As we prepare for a new school year, you may hear a lot of buzz about immunizations; but don’t forget that older adults also need vaccines! You may need to boost childhood vaccines that have worn off over time, or you might be at a higher risk of serious complications and even death from preventable diseases.

More importantly, people who can’t get vaccines due to compromised immune systems, and are at an even higher risk of serious complications from a disease like shingles or pneumococcal disease, depend on other adults around them getting vaccinated. The same goes for older adults: as we get older, our immune systems get weaker, meaning some immunizations may not be as effective. You’ve probably heard of this before; it’s popularly known as herd immunity. Ensuring our communities are as low-risk as possible is key to healthy aging.

But first…

Here are some vaccine myths that you may have heard. If you’re concerned about any of these points, talk to your doctor, or check out the World Health Organization’s breakdown.

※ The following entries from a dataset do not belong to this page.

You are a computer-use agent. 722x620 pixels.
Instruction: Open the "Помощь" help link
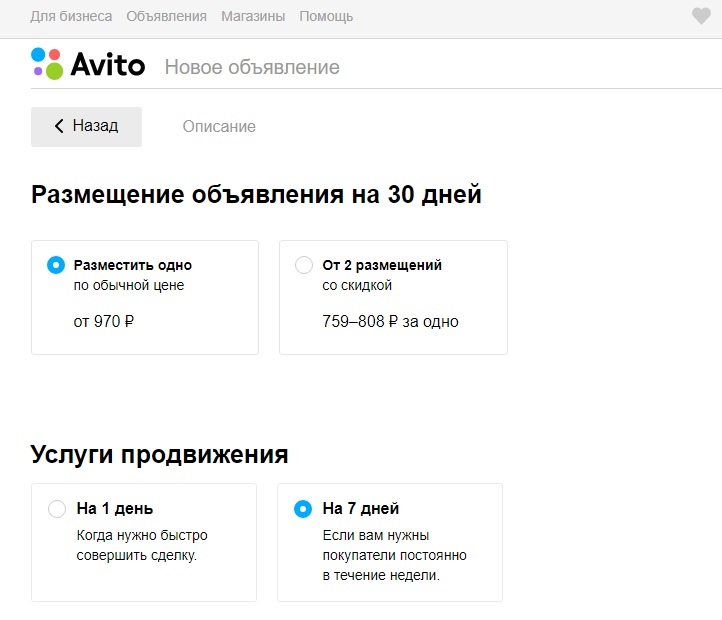[x=326, y=16]
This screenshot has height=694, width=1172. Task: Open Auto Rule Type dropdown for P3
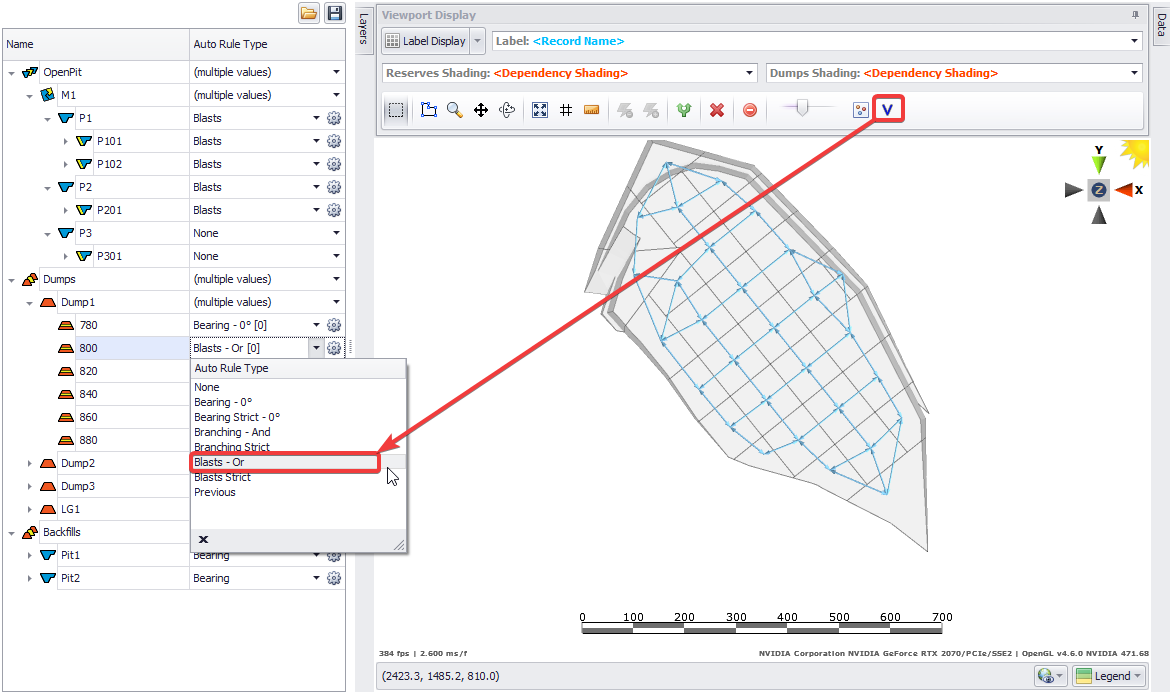tap(336, 233)
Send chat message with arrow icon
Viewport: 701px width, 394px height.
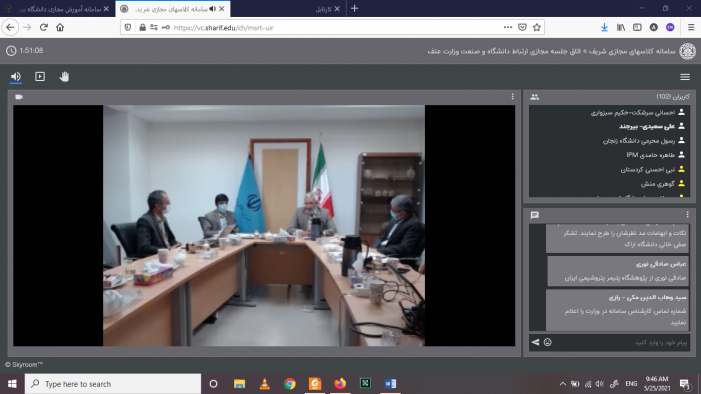pos(535,342)
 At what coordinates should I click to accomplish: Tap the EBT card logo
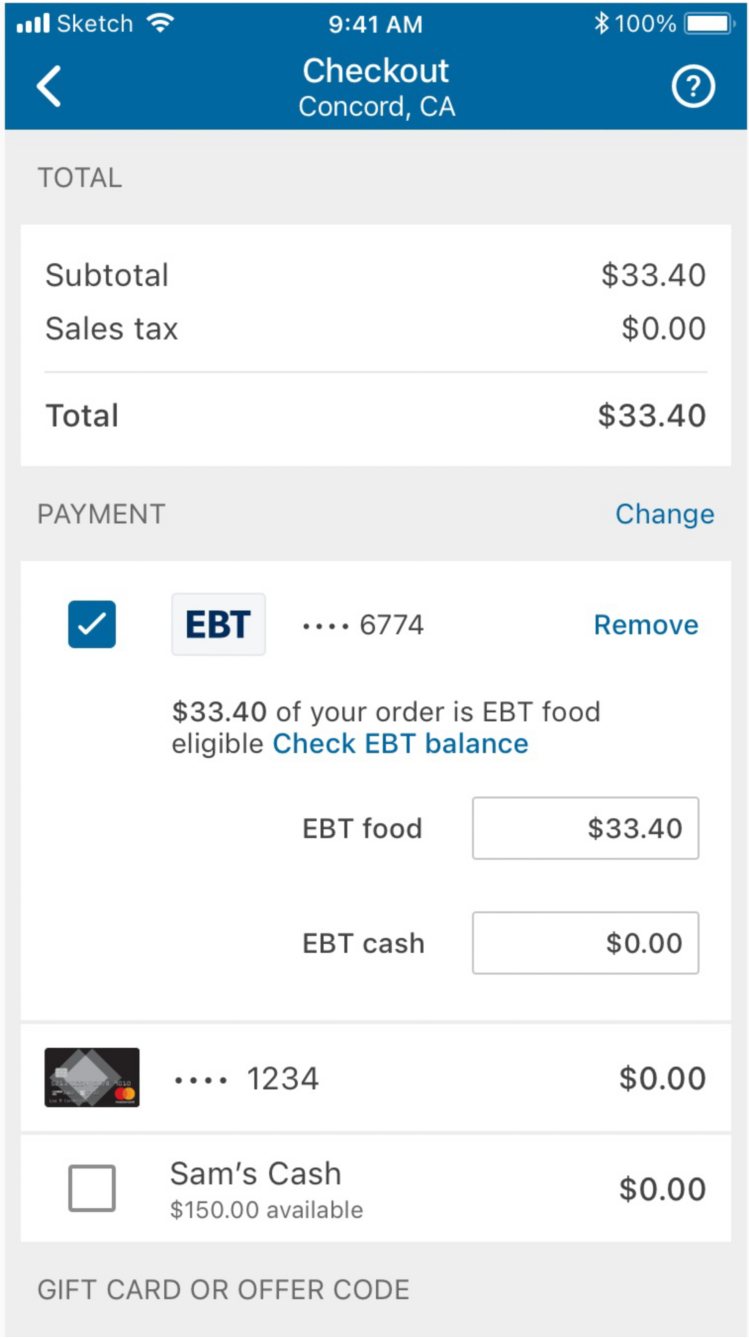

  • False: Vaccines contain unsafe levels of chemicals or toxins.
  • False: Natural immunity is better than immunity through vaccines.
  • False: The annual flu shot is ineffective.

Only you and your doctor can determine what is best for you. But do keep in mind the adults in your community who rely partly on you to keep them safe from diseases like shingles.

So, what vaccines might you need?

You can find out from your doctor, but The Centers for Disease Control and Prevention (CDC) recommends…

Your annual flu shot. This is especially important if you have a chronic or existing health condition. The flu shot protects against the two or three most prevalent strains during each flu season.

If you didn’t get one as a kid or you’re not sure, the Td or Tdap vaccine prevents tetanus, diphtheria, and pertussis. The CDC recommends a Td booster every 10 years, so ask your doctor if you’re due.

Shingles cases are becoming more common in the United States, and older adults are more likely to experience serious health problems because of it. 1 to 4% of people who get shingles are hospitalized for complications. The shingles vaccine is recommended for anyone who is healthy and over 50.

Remember that idea of herd immunity? Pneumococcal disease is a great example of why it’s important. Pneumococcal vaccines protect against pneumococcal disease and infections in the lungs and bloodstream. Pneumococcal disease can cause pneumonia, sepsis, or meningitis. The bacteria spread through coughing or sneezing, or through direct contact such as kissing. This vaccine is recommended for anyone over 65, or anyone younger than 65 with certain chronic health conditions.

These are just a few of the vaccines that your doctor may recommend, depending on your current health, lifestyle, age, and any existing health conditions. While your local pharmacies, like CVS and Walgreens, may offer a variety of immunizations, it’s always best to consult your doctor before getting any shots.

The CDC has a list of other recommended vaccines, including those you should ask about if you’re preparing to travel or have a special circumstance.